## [Data for review]
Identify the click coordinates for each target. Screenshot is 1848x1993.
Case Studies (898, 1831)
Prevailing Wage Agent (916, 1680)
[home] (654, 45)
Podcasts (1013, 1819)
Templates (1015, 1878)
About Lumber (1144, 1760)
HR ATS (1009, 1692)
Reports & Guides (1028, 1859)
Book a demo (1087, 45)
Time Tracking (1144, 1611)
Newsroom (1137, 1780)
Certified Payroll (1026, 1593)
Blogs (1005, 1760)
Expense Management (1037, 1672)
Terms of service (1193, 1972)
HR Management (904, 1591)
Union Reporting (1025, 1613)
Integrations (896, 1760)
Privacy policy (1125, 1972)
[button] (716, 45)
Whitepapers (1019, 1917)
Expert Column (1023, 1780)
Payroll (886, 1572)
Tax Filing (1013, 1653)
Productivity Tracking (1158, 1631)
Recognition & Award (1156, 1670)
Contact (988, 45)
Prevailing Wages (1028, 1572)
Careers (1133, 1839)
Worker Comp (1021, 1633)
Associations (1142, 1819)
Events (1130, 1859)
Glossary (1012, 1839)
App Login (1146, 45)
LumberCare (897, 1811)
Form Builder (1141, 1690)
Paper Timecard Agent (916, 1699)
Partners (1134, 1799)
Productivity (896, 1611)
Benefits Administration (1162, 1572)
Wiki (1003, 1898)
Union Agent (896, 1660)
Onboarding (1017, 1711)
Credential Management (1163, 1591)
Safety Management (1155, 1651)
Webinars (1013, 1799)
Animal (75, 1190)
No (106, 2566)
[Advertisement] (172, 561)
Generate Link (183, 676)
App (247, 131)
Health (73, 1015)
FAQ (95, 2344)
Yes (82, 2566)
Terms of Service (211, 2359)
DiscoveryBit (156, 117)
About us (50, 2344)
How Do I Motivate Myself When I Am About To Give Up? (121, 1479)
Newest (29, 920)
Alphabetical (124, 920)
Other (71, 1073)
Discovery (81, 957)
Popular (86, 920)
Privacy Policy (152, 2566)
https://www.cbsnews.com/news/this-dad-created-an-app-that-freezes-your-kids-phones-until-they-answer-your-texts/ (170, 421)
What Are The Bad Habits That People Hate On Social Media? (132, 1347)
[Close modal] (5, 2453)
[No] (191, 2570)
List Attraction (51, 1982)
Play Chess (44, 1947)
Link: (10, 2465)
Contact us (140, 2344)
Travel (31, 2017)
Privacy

## [Exercise directions]
From the first entry above to the last, repeat everything exactly.

## [Written solution]
Identify the click coordinates for each target. Screenshot is 1848x1993.
Case Studies (898, 1831)
Prevailing Wage Agent (916, 1680)
[home] (654, 45)
Podcasts (1013, 1819)
Templates (1015, 1878)
About Lumber (1144, 1760)
HR ATS (1009, 1692)
Reports & Guides (1028, 1859)
Book a demo (1087, 45)
Time Tracking (1144, 1611)
Newsroom (1137, 1780)
Certified Payroll (1026, 1593)
Blogs (1005, 1760)
Expense Management (1037, 1672)
Terms of service (1193, 1972)
HR Management (904, 1591)
Union Reporting (1025, 1613)
Integrations (896, 1760)
Privacy policy (1125, 1972)
[button] (716, 45)
Whitepapers (1019, 1917)
Expert Column (1023, 1780)
Payroll (886, 1572)
Tax Filing (1013, 1653)
Productivity Tracking (1158, 1631)
Recognition & Award (1156, 1670)
Contact (988, 45)
Prevailing Wages (1028, 1572)
Careers (1133, 1839)
Worker Comp (1021, 1633)
Associations (1142, 1819)
Events (1130, 1859)
Glossary (1012, 1839)
App Login (1146, 45)
LumberCare (897, 1811)
Form Builder (1141, 1690)
Paper Timecard Agent (916, 1699)
Partners (1134, 1799)
Productivity (896, 1611)
Benefits Administration (1162, 1572)
Wiki (1003, 1898)
Union Agent (896, 1660)
Onboarding (1017, 1711)
Credential Management (1163, 1591)
Safety Management (1155, 1651)
Webinars (1013, 1799)
Animal (75, 1190)
No (106, 2566)
[Advertisement] (172, 561)
Generate Link (183, 676)
App (247, 131)
Health (73, 1015)
FAQ (95, 2344)
Yes (82, 2566)
Terms of Service (211, 2359)
DiscoveryBit (156, 117)
About us (50, 2344)
How Do I Motivate Myself When I Am About To Give Up? (121, 1479)
Newest (29, 920)
Alphabetical (124, 920)
Other (71, 1073)
Discovery (81, 957)
Popular (86, 920)
Privacy Policy (152, 2566)
https://www.cbsnews.com/news/this-dad-created-an-app-that-freezes-your-kids-phones-until-they-answer-your-texts/ (170, 421)
What Are The Bad Habits That People Hate On Social Media? (132, 1347)
[Close modal] (5, 2453)
[No] (191, 2570)
List Attraction (51, 1982)
Play Chess (44, 1947)
Link: (10, 2465)
Contact us (140, 2344)
Travel (31, 2017)
Privacy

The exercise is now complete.